The measure, approved unanimously by the Senate and House, would have made sure that contracts larger than $1 million were reviewed by the Government Contract Review Committee.
The state office of Child Support Enforcement currently contracts with county attorneys to provide child support collection and enforcement activities in all Kentucky counties.
Those contracts are exempt from review by the committee, even though some of them are more than $1 million a year, and county attorneys fear that the review might delay collection of child-support payments.
The panel reviews billions of dollars in state contracts.
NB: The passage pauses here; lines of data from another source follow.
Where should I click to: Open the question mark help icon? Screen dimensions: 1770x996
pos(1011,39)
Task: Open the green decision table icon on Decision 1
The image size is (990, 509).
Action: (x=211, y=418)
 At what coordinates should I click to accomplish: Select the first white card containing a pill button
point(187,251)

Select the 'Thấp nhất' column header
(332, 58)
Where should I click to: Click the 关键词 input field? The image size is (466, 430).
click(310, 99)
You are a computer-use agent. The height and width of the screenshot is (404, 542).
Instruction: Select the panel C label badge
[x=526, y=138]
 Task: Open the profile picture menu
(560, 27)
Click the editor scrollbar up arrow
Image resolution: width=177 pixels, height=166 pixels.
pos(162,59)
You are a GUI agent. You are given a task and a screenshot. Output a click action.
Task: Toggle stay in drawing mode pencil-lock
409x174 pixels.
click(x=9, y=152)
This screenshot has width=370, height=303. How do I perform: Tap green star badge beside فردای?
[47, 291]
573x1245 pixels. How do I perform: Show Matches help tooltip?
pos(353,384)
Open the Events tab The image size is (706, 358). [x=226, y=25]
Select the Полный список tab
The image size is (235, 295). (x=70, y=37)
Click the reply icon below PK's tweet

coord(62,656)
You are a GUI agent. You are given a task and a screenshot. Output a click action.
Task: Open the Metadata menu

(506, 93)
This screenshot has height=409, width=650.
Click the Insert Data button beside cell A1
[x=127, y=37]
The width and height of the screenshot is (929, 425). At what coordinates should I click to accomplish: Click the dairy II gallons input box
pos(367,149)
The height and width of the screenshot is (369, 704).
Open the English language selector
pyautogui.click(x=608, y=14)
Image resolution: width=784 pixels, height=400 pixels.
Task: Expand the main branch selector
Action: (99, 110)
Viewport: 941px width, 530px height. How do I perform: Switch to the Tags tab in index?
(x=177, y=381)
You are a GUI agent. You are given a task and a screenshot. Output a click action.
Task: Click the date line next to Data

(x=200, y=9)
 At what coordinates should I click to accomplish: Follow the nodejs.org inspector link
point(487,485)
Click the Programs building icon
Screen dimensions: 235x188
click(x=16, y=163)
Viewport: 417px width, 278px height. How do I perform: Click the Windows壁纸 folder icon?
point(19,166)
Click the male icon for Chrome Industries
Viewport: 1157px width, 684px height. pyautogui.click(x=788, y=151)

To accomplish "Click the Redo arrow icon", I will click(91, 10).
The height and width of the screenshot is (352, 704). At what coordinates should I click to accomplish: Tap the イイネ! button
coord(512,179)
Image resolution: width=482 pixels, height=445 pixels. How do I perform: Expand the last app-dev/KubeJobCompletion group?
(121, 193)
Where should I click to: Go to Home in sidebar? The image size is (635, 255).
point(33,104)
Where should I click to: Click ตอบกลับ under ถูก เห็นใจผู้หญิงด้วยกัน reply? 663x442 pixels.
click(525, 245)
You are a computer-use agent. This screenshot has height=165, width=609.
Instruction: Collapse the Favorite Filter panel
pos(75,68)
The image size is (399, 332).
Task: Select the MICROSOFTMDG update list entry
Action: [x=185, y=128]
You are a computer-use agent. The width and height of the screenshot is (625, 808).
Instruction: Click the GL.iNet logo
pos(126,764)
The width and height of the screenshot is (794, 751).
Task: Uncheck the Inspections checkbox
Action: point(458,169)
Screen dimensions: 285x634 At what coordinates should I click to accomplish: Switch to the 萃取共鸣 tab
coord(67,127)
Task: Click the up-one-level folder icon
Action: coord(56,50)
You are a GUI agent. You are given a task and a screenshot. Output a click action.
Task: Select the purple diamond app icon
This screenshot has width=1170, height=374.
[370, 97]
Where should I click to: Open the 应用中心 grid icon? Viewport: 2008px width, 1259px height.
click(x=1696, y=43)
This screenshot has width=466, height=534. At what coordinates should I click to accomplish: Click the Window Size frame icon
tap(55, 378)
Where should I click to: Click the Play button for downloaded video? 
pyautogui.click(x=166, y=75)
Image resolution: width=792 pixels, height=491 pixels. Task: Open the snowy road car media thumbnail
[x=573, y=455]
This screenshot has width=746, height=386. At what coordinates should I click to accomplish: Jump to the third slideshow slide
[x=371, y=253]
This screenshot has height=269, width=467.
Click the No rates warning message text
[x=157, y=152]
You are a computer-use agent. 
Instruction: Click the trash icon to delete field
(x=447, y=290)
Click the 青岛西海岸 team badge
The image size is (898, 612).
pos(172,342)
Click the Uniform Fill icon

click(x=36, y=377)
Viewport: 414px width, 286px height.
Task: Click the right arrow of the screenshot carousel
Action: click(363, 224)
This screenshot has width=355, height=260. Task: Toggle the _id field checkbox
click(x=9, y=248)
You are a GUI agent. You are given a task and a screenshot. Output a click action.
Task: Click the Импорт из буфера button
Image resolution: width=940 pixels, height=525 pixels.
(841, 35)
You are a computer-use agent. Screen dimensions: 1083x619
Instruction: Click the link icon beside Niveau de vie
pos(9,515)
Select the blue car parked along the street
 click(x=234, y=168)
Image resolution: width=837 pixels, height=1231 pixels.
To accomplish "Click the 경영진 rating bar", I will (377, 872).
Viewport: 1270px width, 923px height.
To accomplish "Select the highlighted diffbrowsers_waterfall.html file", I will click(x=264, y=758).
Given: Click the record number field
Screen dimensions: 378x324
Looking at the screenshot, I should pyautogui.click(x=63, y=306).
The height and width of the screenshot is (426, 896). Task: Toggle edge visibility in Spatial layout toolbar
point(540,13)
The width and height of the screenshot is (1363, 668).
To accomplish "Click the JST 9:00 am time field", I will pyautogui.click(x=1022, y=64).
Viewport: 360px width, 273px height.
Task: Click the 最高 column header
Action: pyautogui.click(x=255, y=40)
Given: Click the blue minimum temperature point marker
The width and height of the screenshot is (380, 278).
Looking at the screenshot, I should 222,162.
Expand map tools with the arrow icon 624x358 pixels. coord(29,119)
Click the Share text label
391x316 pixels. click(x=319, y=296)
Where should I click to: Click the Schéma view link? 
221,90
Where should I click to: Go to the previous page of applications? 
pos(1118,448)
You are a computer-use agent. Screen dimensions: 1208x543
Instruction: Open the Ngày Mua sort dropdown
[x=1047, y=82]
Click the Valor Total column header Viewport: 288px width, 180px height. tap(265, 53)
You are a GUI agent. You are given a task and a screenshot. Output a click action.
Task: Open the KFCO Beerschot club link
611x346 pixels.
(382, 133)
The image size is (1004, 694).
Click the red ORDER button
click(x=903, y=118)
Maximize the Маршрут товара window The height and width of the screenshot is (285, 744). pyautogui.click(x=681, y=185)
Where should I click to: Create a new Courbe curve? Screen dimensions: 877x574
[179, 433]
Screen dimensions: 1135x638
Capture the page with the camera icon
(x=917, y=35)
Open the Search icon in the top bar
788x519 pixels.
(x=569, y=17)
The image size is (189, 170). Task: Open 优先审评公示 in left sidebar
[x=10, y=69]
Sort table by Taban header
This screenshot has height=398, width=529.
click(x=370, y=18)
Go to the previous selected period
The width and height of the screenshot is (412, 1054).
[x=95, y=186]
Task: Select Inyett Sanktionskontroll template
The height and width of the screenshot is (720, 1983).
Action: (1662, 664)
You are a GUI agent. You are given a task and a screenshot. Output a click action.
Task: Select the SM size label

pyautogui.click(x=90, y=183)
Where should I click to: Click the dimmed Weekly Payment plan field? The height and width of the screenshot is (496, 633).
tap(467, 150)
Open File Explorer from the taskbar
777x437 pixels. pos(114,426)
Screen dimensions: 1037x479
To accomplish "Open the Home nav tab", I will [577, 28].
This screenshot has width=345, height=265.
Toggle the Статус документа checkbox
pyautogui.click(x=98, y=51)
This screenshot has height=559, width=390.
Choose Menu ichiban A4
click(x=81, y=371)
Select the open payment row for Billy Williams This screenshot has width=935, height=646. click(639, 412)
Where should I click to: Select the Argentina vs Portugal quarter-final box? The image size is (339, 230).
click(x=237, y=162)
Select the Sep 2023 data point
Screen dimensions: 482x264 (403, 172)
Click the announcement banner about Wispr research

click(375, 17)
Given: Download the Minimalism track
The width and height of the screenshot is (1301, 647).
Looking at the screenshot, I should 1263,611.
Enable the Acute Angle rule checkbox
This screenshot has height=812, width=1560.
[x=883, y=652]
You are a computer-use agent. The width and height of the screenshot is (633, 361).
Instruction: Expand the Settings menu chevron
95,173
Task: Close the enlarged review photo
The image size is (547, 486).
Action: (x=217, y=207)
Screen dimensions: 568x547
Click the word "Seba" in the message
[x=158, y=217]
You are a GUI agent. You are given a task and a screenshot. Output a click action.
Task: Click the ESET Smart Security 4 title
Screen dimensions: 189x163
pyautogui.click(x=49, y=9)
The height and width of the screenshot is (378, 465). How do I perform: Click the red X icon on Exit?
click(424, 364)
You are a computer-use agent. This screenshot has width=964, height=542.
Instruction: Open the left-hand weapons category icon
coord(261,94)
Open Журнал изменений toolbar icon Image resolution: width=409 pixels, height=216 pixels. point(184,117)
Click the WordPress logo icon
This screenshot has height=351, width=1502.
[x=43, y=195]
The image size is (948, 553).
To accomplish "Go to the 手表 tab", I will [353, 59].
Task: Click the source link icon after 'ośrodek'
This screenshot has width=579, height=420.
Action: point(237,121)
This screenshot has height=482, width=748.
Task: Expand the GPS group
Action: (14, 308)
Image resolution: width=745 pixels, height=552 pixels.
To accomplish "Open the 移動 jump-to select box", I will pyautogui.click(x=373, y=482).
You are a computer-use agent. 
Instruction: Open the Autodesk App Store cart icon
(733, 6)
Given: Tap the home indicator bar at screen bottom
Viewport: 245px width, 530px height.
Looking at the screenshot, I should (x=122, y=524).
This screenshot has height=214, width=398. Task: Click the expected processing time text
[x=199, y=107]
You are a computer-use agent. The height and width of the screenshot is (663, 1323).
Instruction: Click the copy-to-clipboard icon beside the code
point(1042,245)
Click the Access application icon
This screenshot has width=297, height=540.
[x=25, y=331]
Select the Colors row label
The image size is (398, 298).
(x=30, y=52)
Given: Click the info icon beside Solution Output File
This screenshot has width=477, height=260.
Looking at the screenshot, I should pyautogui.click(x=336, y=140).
But there is about $250 million in state contracts each month that never receive official review from lawmakers.
The bill would have allowed the review committee to oversee an even broader array of executive branch contracts.
Beshear released letters he received from Bill Patrick, executive director of the Kentucky County Attorneys Association, and Jefferson County Attorney Mike O'Connell, on why he should veto the bill.
Patrick said there is concern that if the legislative panel did not review the contracts promptly, delays could occur in paying the counties to collect child supports.
"If the committee's review delays the process, then these initial payments may not be made available to county attorneys," O'Connell said.
For example, he said, Jefferson County would have to come up with $833,000 for that first month to maintain its child-support collection and enforcement.
O'Connell said this primarily would affect child-support contracts for Jefferson, Fayette and Kenton counties, because they each exceed $1 million a year.
The problem could lead to laying off staff members or even closing offices, he said.
The primary sponsor of the bill, Sen. Vernie McGaha, R-Russell Springs, said that he was "highly disappointed" with the governor's veto and that he had heard nothing from county attorneys during legislative debate on the measure.
"My bill had been out there for weeks," he said. "If they had a problem with it, we could have worked something out."
McGaha said he will bring the issue back in next year's legislative session.
The bill was sent to the governor April 14 for his consideration.
Because the 2010 General Assembly ended April 15, legislators will not have an opportunity to override the governor's veto.